Anyway- Reginas ANC is still 0. She received platelets and blood while here and was 4 different antibiotics. She was also hooked up with IV fluids, but now she is completely wireless. Lol.. All we have to do now is wait till her ANC shows up. We guess we have to spend here 3 more days.
She is also very exited about valentines day. She asks me few times a day about it. We already made all valentines for her classmates, and she wants to deliver them HERSELF. She told me SHE wants to go to school on 14th. J I guess I have no saying that she can’t. Doctors also agree with me that it is ok to send her to school , because if her ANC is there and she is not sick- WHY NOT???
Me of course on the other hand , have not been working out at all I have been eating has been settling on my butt and belly. Seriously. What else can I do here? Watch tv, eat, watch more tv, eat…. Watch more tv and eat…. Sadly 4 east does not have wireless connection and I have to sneak out to BMT area to get connection… Oh so complicated… Tonight I will go to McDonalds and get one ore McFlurry and 2 apple pies. Food just tastes better after 9PM.
Sunday, February 3
I just got a call from my husband. He is in LA with Regina right now. Regina spiked 38,5 fever, so Nick is taking her to CHLA ER. Yesterday Regina started complaining mouth sores, so I am guessing mouth sores have something to do with her fever.
Send those get well vibes to her way :) She needs them now.
Friday, February 1
TRANSPLANT went very well. We went to Hospital 8.30. First we did our regular registration, then triage, and from there we went to day hospital where Regina was assigned to her nurse for a day. FOr today it was Gina.
Gina gave us our Room. Usually we do not get a room, we just wait for next available curtain separated chair, and there are at least 14 curtain separated chairs full of patients. This time we got a room but we had to share with kid who had blood transfusion, and whose life was not easy one...
After REgina settled down in her bed, nurse Gina drew Reginas labs. Then she hooked REgina up with IV fluids. After hour of fluids Dr Dhall came in with Somebody who had REginas stem cells in a bag. Very different from St Jude. In St Jude stem cells were brought into room with some medical refrigirator that kept stem cell temperature stable. IN CHLA they were brought in with blue Cold bag. Anyway. Regina was hooked up with heart monitor, with blood pressure monitor. Oh. Before stem cells she got pre medicated.
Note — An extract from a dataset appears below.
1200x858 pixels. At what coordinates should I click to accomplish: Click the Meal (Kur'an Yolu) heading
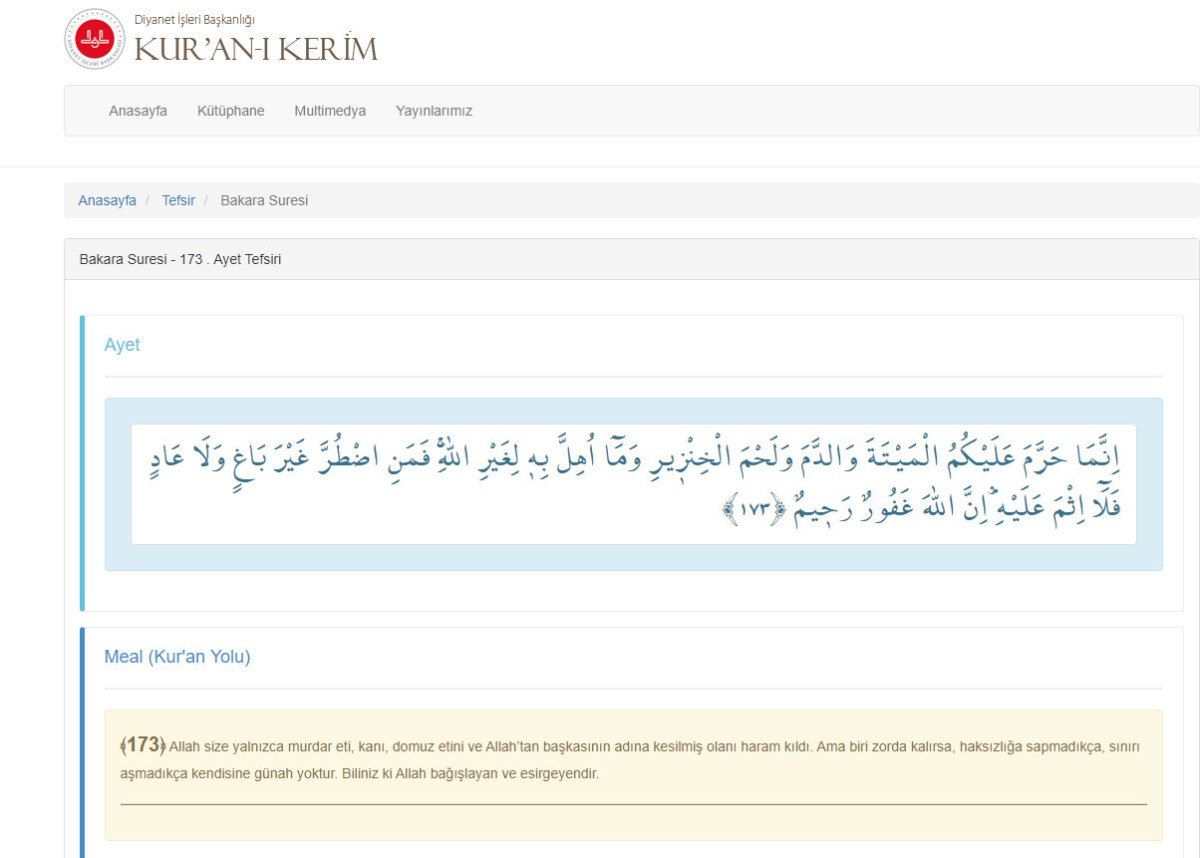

She was given zofran for nausea, benadryl to prevent allergic reactions and tylenol- just incase...lol
Now, stem cells were in tiny bag. It was hung on Reginas IV pole, and it only took 10 minutes per bag to infuse it into Regina. Dr Dhall and Nurse Gina took Reginas vitals in every 5 minuts. This time REgina only had 2 bags of stem cells. SO , it was short 20 minute process.
Regina did extremely well. She did get really bad chills for 10 minutes, but that was because stem cells were working their way to wherever they had to go....
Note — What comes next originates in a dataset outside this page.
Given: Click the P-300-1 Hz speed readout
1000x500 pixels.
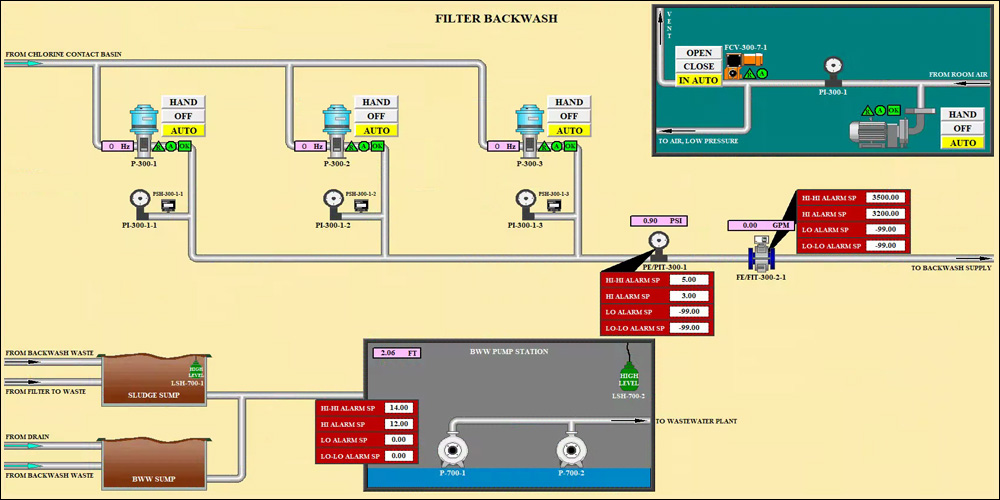Looking at the screenshot, I should pyautogui.click(x=117, y=146).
After Stem cell transplant Regina was hooked up with fluids for an hour. Then she had to have platelets because her platelets dropped overnight to 30 thousand. That took about 40 minutes. After platelets Regina had blood transfusion because her hemoglobin also had dropped below normal limit. , so that added extra 3 1/2 hours. . It was 6 pm when we finally got out of CHLA. Regina was walking and responsive and happy. SHE RAN out of CHLA. SHE ran in Ronald McDonald house. She was just happy to get out.. She still is :) Now we are in Ronald McDOnald house. While I am typing Regina is Feeding me sunflower seeds. She tells me that I am bird baby and she is bird momma ..lol:)
Now, we are keeping our fingers crossed for NO FEVER.